En un día normal me levanto temprano para ir a la u, la alarma suena a las 6:50, pero siempre me levanto cuando suena por segunda vez, en diez minutos más. Me visto entero, primero los calcetines, luego los pantalones, después las zapatillas y finalmente una camisa o polera. Voy al baño, me lavo los dientes, me mojo la cara, me miro el pelo para ver si tengo la almohada marcada y después tomo dos vasos de agua. De ahí voy a mi pieza a buscar mi mochila y mis cosas, la billetera en el bolsillo derecho de atrás y mi celular en el de adelante. Me echo perfume. Bajo las escaleras y tomo las llaves, abro la puerta, luego la reja y me voy.
Cuando voy en la calle me pongo los audífonos y busco alguna canción, si ando callado, apacible o angustiado pongo música tranquila, si quiero energía entonces pongo otras canciones más prendidas.
Llego caminando al metro, siempre miro las casas y el suelo, mi vista varía entre esas dos cosas.
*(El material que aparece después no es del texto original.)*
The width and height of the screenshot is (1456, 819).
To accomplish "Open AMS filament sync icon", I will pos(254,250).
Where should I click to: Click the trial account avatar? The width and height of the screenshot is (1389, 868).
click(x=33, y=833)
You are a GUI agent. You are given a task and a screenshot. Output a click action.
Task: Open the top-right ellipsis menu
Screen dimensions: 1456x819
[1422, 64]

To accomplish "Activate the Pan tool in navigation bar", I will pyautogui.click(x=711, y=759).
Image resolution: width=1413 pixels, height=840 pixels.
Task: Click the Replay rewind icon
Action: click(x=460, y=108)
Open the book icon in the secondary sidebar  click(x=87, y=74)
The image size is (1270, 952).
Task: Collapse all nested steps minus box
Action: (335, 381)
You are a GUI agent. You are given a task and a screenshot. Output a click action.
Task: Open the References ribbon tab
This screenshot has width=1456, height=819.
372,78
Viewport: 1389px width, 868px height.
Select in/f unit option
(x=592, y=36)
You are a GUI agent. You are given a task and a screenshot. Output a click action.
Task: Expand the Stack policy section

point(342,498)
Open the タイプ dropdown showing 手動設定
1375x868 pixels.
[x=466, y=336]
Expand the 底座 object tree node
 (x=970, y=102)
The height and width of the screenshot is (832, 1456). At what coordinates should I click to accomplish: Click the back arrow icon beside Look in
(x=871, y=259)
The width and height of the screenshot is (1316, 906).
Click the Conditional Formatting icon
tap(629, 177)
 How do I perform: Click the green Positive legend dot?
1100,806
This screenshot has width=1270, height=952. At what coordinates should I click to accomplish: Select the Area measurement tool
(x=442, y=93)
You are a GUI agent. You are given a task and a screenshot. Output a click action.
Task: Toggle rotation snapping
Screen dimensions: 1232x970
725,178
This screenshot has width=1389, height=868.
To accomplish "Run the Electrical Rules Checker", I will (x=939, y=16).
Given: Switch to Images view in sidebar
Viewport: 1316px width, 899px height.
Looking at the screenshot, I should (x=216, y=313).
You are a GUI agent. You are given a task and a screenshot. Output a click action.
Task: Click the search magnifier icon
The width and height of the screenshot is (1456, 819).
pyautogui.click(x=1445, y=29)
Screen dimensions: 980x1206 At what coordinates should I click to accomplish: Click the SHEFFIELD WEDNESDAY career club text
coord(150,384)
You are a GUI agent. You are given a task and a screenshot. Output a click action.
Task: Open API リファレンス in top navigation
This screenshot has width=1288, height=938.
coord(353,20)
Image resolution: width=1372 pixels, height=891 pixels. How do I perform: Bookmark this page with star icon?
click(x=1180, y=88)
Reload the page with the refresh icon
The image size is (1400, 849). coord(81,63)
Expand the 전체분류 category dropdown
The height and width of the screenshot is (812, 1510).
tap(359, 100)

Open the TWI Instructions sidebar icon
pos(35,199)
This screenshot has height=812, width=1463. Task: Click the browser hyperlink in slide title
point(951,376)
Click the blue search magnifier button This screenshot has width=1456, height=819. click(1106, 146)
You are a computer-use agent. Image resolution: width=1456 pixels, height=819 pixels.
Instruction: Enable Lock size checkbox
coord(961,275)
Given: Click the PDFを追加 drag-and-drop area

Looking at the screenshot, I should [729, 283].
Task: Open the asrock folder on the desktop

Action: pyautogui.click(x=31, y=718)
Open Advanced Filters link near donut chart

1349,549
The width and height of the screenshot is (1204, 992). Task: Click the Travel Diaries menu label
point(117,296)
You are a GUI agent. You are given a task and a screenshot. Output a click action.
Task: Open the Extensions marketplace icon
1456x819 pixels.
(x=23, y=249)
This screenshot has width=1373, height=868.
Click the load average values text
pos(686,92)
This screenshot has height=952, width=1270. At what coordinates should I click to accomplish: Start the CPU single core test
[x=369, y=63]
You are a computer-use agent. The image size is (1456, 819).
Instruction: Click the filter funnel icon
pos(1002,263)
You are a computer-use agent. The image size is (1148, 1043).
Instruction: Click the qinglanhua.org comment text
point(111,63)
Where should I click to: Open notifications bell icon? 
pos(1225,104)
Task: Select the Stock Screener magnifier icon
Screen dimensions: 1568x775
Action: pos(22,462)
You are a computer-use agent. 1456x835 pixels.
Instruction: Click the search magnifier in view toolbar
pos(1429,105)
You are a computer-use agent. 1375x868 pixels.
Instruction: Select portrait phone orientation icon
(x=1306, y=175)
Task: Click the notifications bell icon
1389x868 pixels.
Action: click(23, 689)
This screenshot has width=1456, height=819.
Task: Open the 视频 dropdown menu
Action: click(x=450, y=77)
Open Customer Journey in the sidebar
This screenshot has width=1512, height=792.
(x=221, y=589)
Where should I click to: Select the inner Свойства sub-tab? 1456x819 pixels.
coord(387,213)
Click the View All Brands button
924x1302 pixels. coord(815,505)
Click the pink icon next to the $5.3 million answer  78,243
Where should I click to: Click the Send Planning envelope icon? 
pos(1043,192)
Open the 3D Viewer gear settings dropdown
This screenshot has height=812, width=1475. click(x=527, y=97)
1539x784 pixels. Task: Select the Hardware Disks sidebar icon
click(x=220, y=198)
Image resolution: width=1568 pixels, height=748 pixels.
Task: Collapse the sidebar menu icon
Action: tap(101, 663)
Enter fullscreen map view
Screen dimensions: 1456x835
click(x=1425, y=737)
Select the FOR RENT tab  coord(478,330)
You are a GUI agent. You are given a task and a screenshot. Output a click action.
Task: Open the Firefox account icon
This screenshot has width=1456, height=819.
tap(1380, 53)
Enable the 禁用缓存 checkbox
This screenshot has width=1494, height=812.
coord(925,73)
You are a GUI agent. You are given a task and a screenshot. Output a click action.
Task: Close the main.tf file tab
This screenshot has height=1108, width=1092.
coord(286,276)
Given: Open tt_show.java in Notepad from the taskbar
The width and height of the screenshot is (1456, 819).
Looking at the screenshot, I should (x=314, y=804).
Nunca miro a las personas porque me pone nervioso y la mayoría de las veces me siento mal.
En el metro me pasa de todo. A veces me pongo a leer, otras veces miro por la ventana para ver cómo sale el sol y enciende todo. Para mi el sol entrega energía a todo, una energía irrenunciable e inevitable. Aunque la mayoría de las veces a mi no me afecta en nada el sol, incluso hay ocasiones en que lo detesto, me siento muy deprimido cuando sale, me siento menos que todo, me siento peor que todo, me siento sin energías ni ganas de nada. Me da risa que mi nombre signifique "el que resplandece" porque en realidad no resplandezco en nada. No muevo a la gente, no afecto a nadie, no me siento importante en las otras vidas. Tengo que excluir de lo anterior a mi familia, porque ellos son diferentes al resto. Siempre he sentido que soy desechable, que no doy con la talla o que no soy lo que esperan.
Me bajo del metro y tomo la micro para llegar a clases y ahí todo sigue como siempre, una rutina que no me hace sentir bien para nada, una rutina que no me gusta del todo. Hay otras cosas que me gustaría que se convirtiesen en rutina, pero no se puede. Igual hay veces en las que lo paso super bien en la u, me río harto y converso mucho, pero no sé. No sé.
Cuando salgo tarde me voy al tiro para mi casa, queriendo hacer cualquier otra cosa que llegar a mi casa. Me dan ganas de llamar a todos para hacer algo pero no lo hago, no quiero escuchar negativas como respuesta.
En mi casa lo único que hago es encerrarme en mi pieza, no hablar con nadie de mi familia, excepto para responder preguntas banales como "¿cómo te fue?" Siempre respondo lo mismo, si estuviera mal no lo diría, no a ellos, no a casi todos.
En mis días pasa casi siempre lo mismo, es decir, nada de lo que quiero que pase; y me siento como nunca quiero sentirme. Pero así una y otra vez.